Rand Paul: Louisville is Still Segregated
Rand Paul says he’s too exhausted to appear on Meet The Press tomorrow, but he’s not too exhausted to give interviews to the local Kentucky press, and he says Louisville is still segregated. Which means the Civil Rights Act didn’t work. (In Rand’s private universe, that is.)
And in the same interview, he comes out against school desegregation.
Despite the race-tinged firestorm of recent days, Paul delved into racial matters in Louisville, Kentucky’s largest city.
“Louisville still is segregated. You think? In a way? Not officially, but there still is a large degree of ethnic separation of people in Louisville,” Paul said, “The government hasn’t fixed it and as a consequence I think there are educational disparities in Louisville. busing hasn’t necessarily worked.
“But I think there are some things that could have worked. For example, I’ve talked to people in Louisville who tell me the civil rights issue of our era is school choice and education, letting kids in every part of the community decide where they want to go to school voluntarily. Let them choose to go to a school anywhere, not necessarily through forced busing but in choosing what school they go to. And that makes schools more competitive. It helps schools to be better. It helps kids of all socioecomnic and all racial backgrounds choose what edication to get.”

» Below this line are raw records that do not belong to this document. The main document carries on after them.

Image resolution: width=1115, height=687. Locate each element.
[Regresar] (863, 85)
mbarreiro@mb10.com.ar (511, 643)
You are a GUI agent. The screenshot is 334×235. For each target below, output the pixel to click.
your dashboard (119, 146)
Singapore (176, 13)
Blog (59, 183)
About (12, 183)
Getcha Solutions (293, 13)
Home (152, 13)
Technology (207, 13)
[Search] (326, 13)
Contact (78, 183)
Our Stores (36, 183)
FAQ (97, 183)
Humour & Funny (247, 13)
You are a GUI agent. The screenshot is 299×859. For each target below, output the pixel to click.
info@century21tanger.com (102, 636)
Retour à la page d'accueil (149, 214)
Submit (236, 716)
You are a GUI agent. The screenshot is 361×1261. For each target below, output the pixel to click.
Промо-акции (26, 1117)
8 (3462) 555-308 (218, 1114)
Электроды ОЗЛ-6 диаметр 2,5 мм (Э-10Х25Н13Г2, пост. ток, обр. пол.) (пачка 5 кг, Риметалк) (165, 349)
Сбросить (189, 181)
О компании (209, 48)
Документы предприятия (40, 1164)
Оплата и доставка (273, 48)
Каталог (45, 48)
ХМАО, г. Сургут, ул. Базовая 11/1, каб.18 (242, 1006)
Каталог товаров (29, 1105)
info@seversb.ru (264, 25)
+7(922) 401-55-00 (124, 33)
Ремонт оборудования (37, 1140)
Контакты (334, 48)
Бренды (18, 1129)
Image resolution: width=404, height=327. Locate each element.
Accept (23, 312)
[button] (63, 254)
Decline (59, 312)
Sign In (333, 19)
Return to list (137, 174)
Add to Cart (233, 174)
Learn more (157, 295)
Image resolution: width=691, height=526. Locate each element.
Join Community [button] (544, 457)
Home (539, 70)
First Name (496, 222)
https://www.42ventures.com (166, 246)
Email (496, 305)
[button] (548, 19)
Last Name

One thing the nomination of Rand Paul has definitely achieved — it’s showing Americans just how far out of mainstream thought libertarians are. Libertarians like Rand Paul and his father Ron are absolutists, and any form of political absolutism is profoundly anti-human. That’s why Rand Paul can say “accidents happen” about the BP disaster — because he has no empathy at all for the millions of people whose lives will be affected by it. It’s the same reason why he is an anti-abortion fanatic, despite his lip service to libertarianism — because he has no empathy for human beings. His ideology rules his world view, and human beings play a very small part in it.